Some of those, like The Annex Group’s Union at the Loop apartments at 3250 Michigan St., are either already constructed or close to completion. The 400-plus-bedroom apartment complex bills itself as designed to provide housing to those with moderate incomes and requires applicants to meet certain qualifying income standards. People are already living in some of those units, Roselyn said, though there is still some construction to complete.

Other projects from the last two rounds of trust fund distribution are slated to break ground this year and finish construction no later than 2025. And even more new projects will join the list later this year, when the Affordable Housing Advisory Board once again doles out another round of trust fund dollars.

It’s all part of a goal to add 1,700 new affordable units across Douglas County in the next five years.

“Right now, we have about 550 coming online, so we’re looking to support, ideally, another thousand,” Roselyn said. “And I think that is absolutely doable.”

Land Development Code: ‘A major factor’

The path to achieving that goal runs through one strategy in particular: recruiting more developers willing to work on Low-Income Housing Tax Credit (LIHTC) projects. That’s important leverage for enabling larger projects — those involving 50 or more units — to be built, Roselyn said.

The federal LIHTC program awards tax credits to housing developers in exchange for agreeing to reserve a certain fraction of rent-restricted units for lower-income households. Examples in Lawrence include a trio of apartment buildings in the Warehouse Arts District — Flint Hills Holding Group’s Poehler Lofts, Penn St. Lofts and 9Del Lofts — and the New Hampshire Street Lofts project from the same developer that will add nearly 50 units of rent-controlled affordable housing in downtown Lawrence for seniors 55 and older once completed.

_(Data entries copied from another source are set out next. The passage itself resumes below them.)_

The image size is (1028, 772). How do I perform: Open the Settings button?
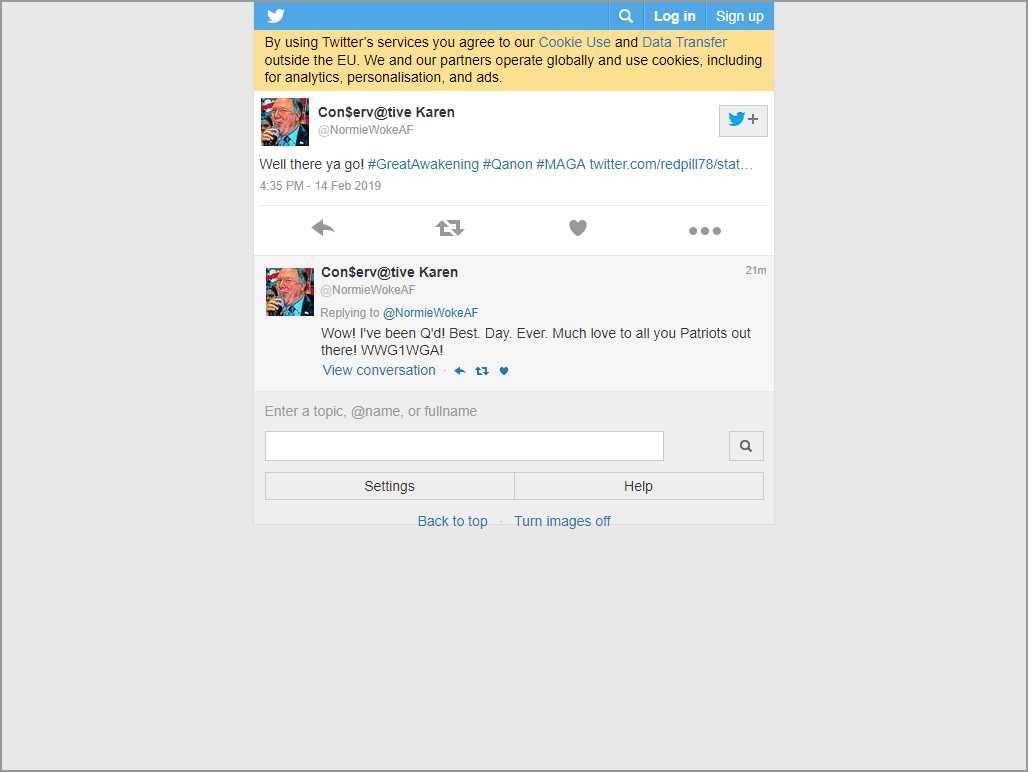389,486
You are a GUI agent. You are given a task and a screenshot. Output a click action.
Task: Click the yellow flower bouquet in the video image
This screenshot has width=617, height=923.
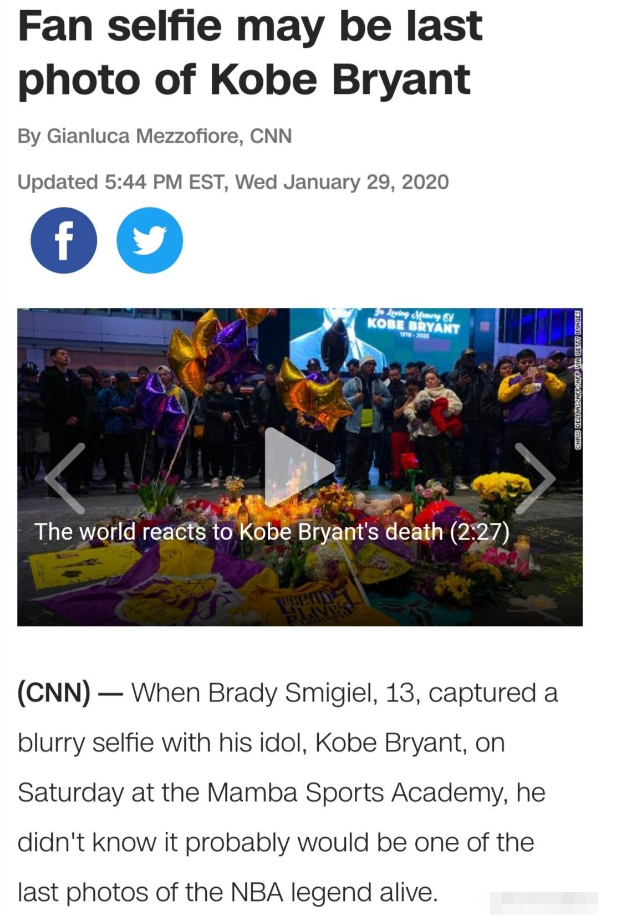pos(501,488)
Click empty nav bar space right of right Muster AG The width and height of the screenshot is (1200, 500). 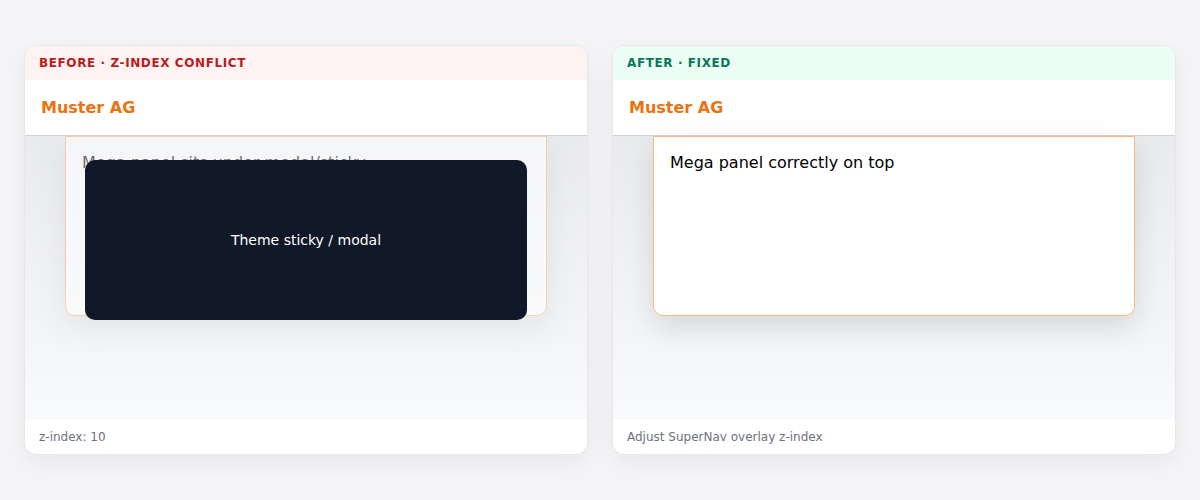(x=948, y=107)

Ongoing work to revise the city’s Land Development Code — the rules for how Lawrence should grow — for the first time since 2006 will also play a key role in attracting more development, Roselyn said. Some developers, particularly smaller nonprofits, really have to scrutinize the current code to determine their development capacity, all the while recognizing that holding off for the updated code could allow double the development on the same type of lot.

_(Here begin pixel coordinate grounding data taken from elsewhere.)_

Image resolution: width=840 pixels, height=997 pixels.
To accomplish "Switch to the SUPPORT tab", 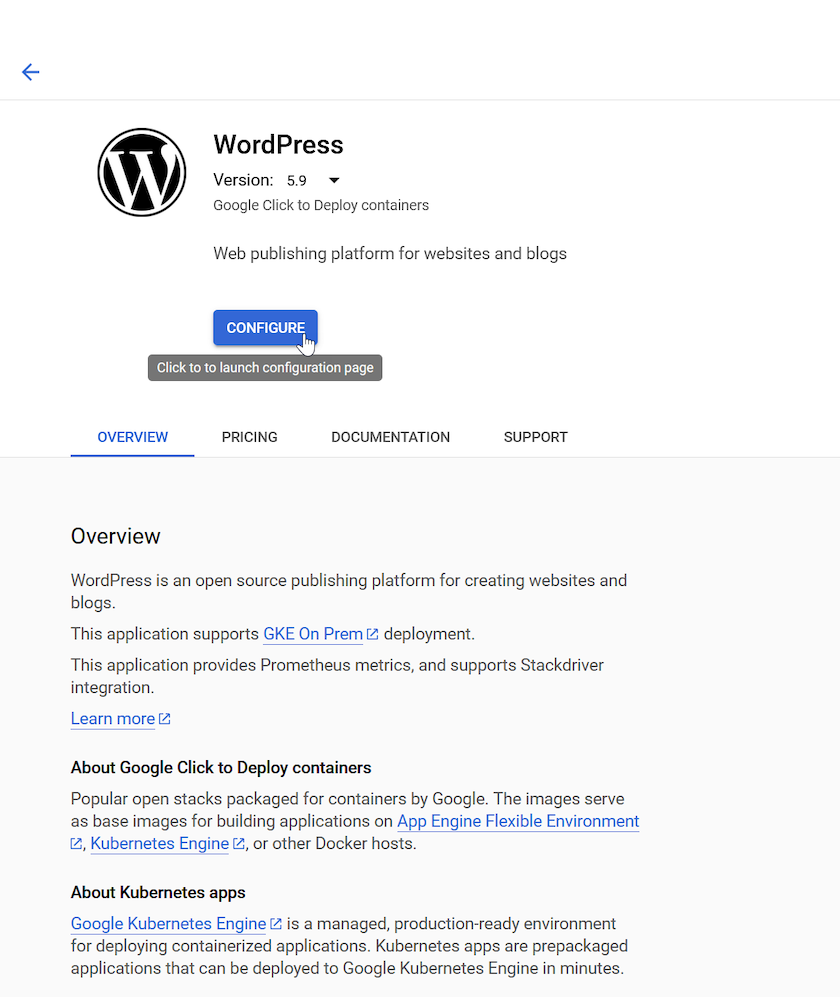I will click(535, 437).

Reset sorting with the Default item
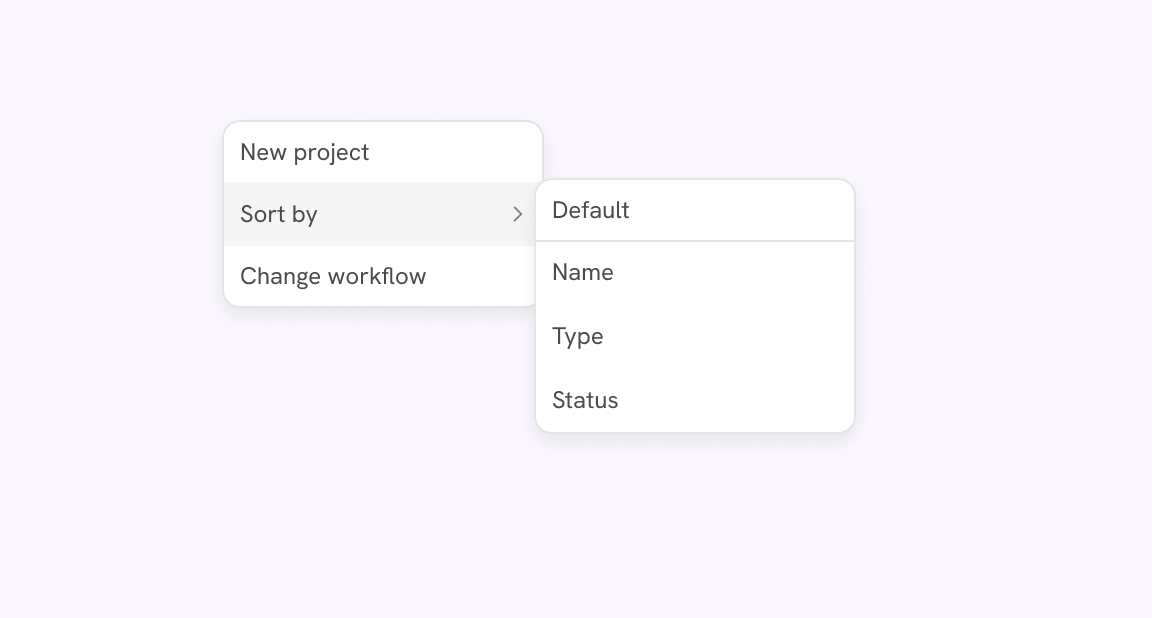point(694,210)
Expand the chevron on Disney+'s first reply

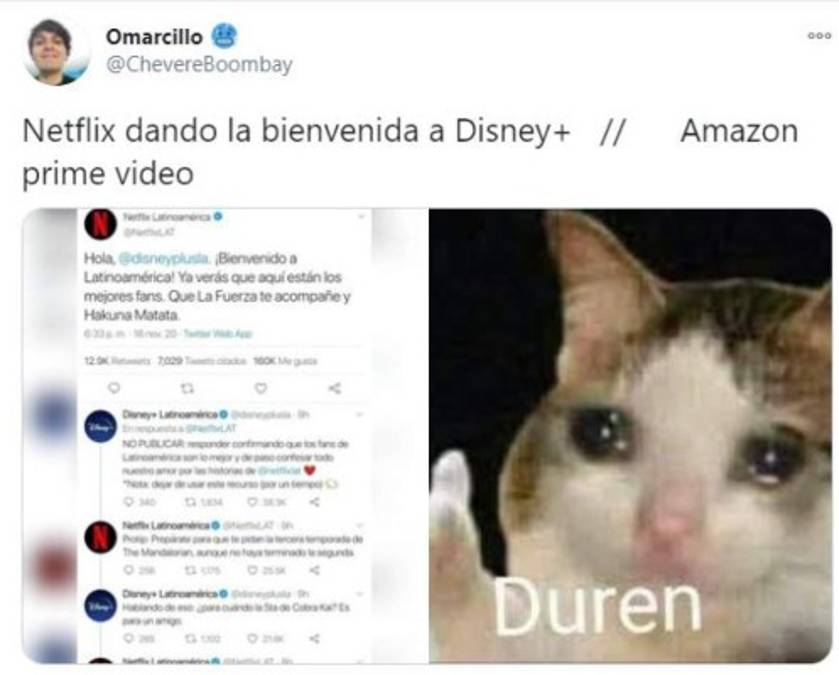(360, 415)
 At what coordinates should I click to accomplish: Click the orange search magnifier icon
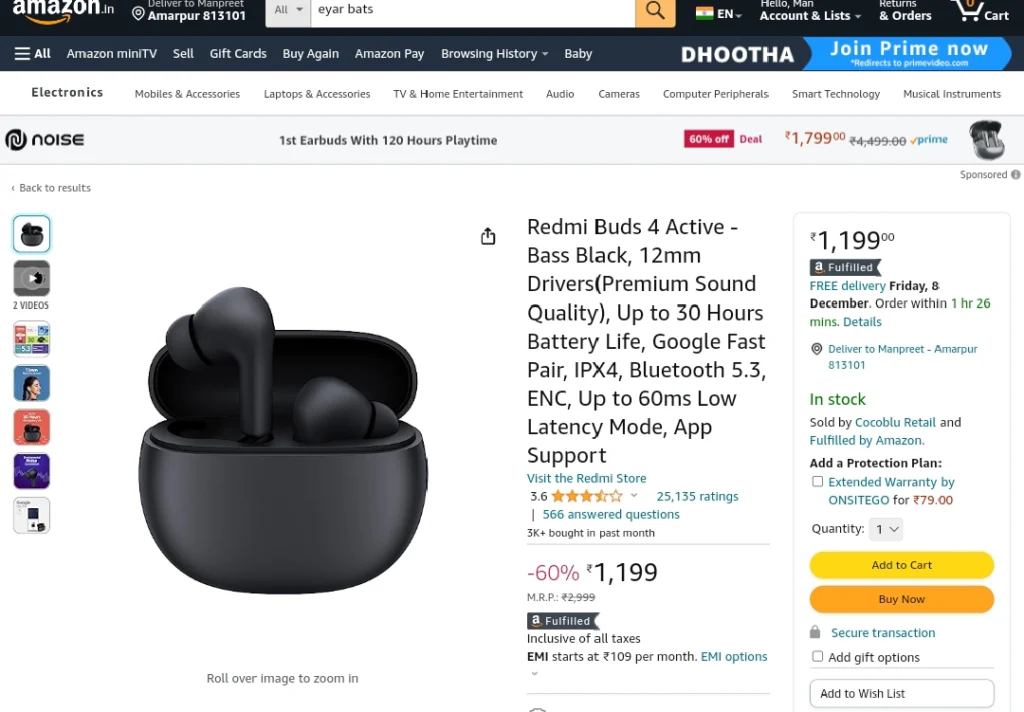point(655,10)
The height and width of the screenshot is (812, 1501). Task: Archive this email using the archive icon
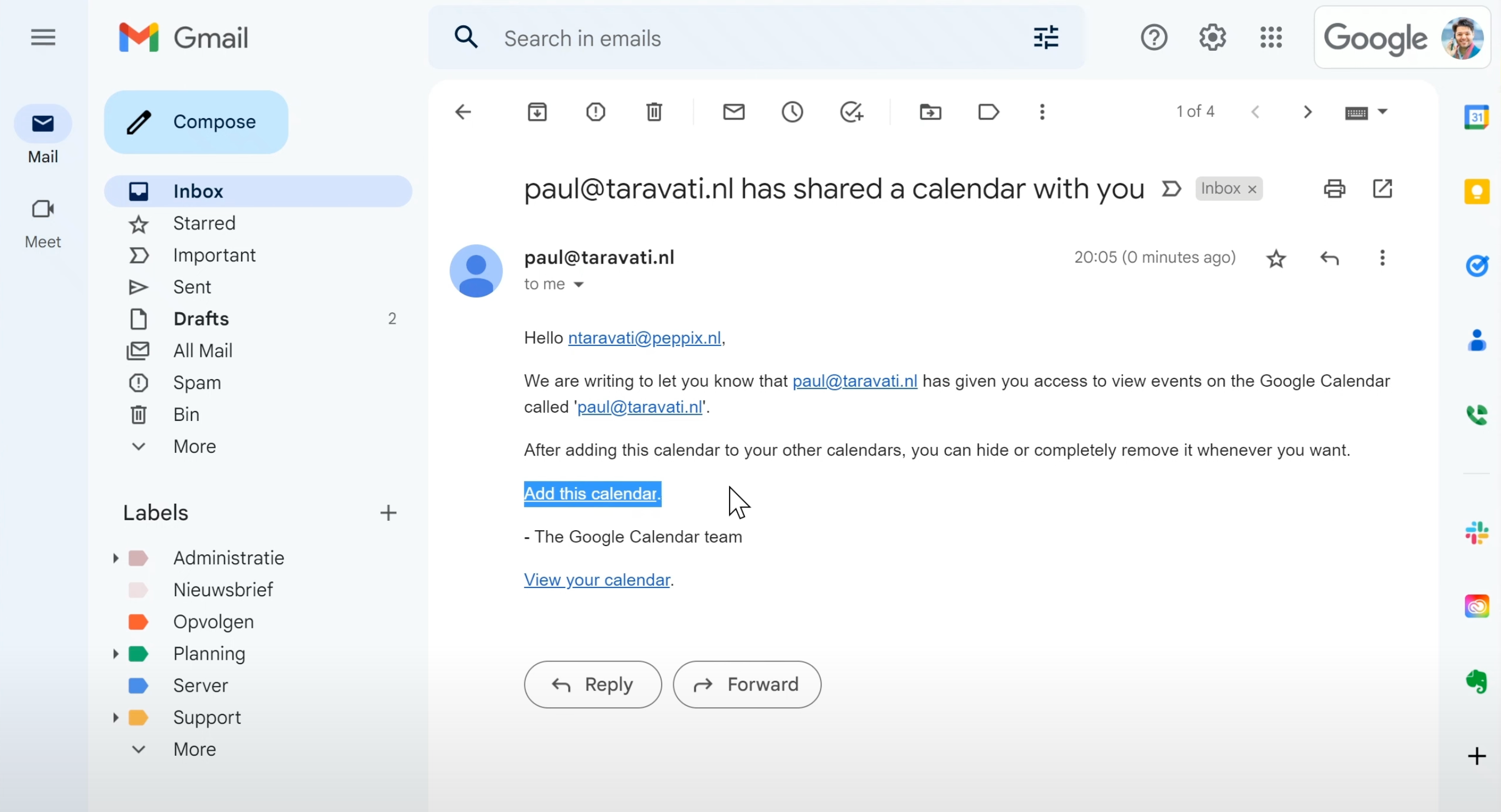click(x=536, y=111)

“I don’t want to give the impression that anybody’s intentionally delaying construction, but that is a reality and something that is going to be a major factor in the city reaching our target number, what happens with the Land Development Code,” Roselyn said. “We’re anticipating it being friendly toward housing, being friendly toward density, helping to eliminate some of the costs for housing construction.”

One example of a larger project that has hit snags in part due to the current code is the Manhattan-based Prime Company’s Eastbrook Apartments project, a large-scale affordable housing development formerly slated for a 16-acre property at 2115 E. 15th St.

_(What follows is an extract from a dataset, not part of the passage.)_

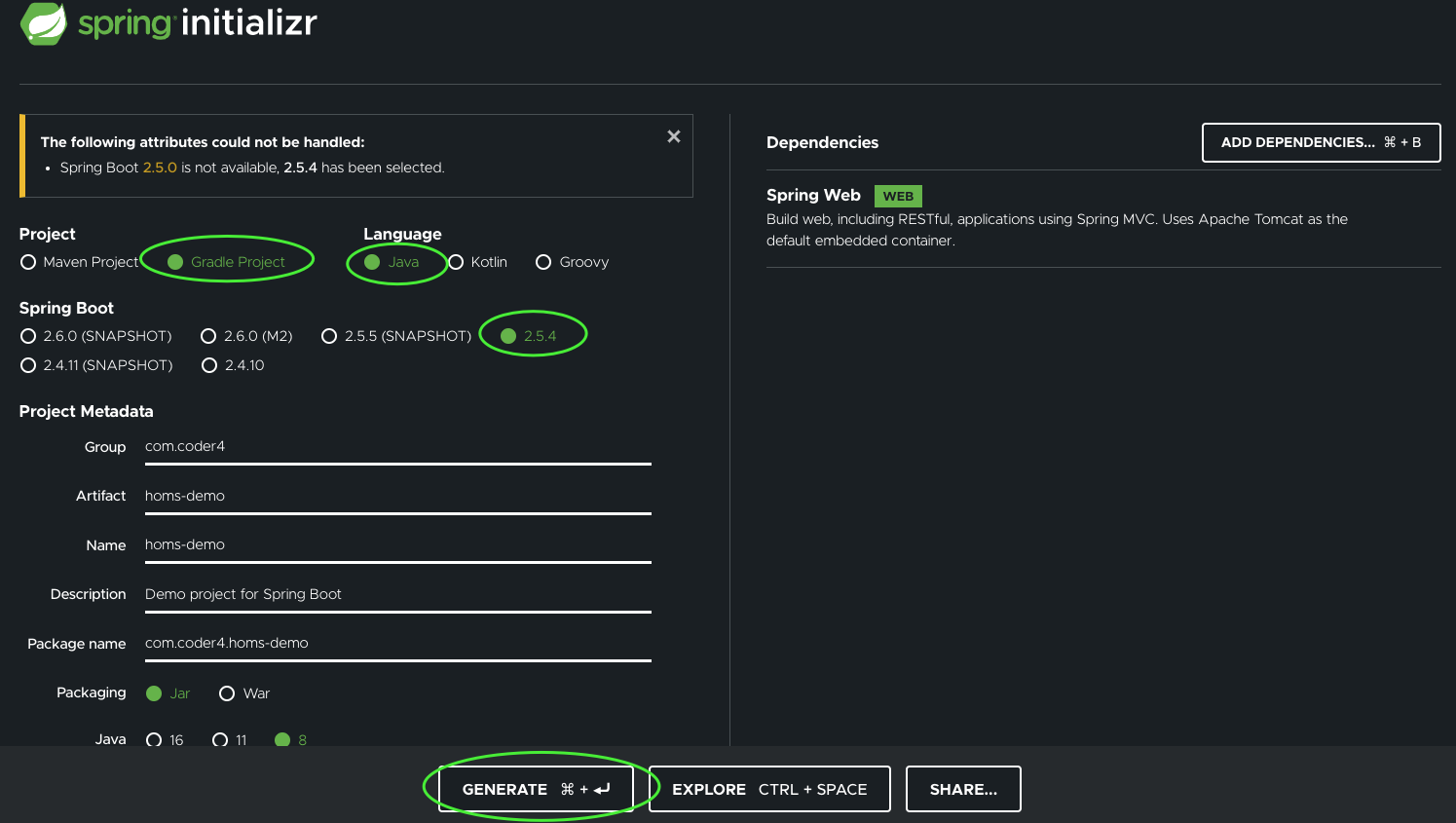This screenshot has width=1456, height=823.
Task: Focus the Artifact text field
Action: pos(397,496)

A rezoning application for the apartment complex, which would’ve added more than 500 new affordable housing units, was soundly rejected by the Lawrence-Douglas County Planning Commission, and the company soon after withdrew its application for trust fund support. It was also deeply unpopular with neighbors, who voiced strong opposition to the project.

“We can have the funds and we can have the goal of affordable housing development, but in a situation like that, that was a really big affordable housing project that could’ve come to Lawrence,” Roselyn said. “Hopefully, that developer will come with another project, with that one that they’d proposed and planned for not moving forward.”

Attracting new development

The city’s existing development partners broadly fall into two categories: nonprofits constructing smaller projects and homeownership units and private partners working to incorporate rent-controlled units and higher-density structures.

The list of nonprofits includes some of the usual players, like Tenants to Homeowners and Habitat for Humanity, but Roselyn said recently some new faces have been entering the housing development space. Bert Nash Community Mental Health Center, for example, is currently working on a 24-unit supportive housing complex slated for north-central Lawrence. DCCCA is also planning for a supportive housing development, and the Lawrence-Douglas County Housing Authority is looking at building and holding its own housing units.

The city’s biggest private development partners, meanwhile, include the aforementioned Flint Hills Holding Group and Gardner’s Wheatland Investments Group, which was recently granted $1.3 million in affordable housing trust funds for a 121-unit affordable rental housing community on the southeast corner of Kansas Highway 10 and Bob Billings Parkway.

Roselyn said the city’s role in this work goes beyond just defining what qualifies as affordable housing. The Housing Initiatives Division also is focused on building relationships with developers and providing education about how to make affordable housing projects “pencil out” for them.

Connecting with regional developers who may not have worked in Lawrence before is also a goal, Roselyn said, as is making Lawrence an attractive place for them to come to develop projects.

Selling developers on that vision could come in the form of introducing new policies, which Roselyn said are already in the works to some degree. For example, the city is currently exploring initiatives like tax incentives for new affordable housing development or rehabilitation projects and, potentially, incentives for workforce housing.

She said the city is also considering what it might look like to establish a land bank — a public or community-owned entity created to acquire, manage, maintain and repurpose vacant, abandoned and foreclosed properties and return them to productive use. That could go hand in hand with a city ordinance related to managing dilapidated or vacant structures.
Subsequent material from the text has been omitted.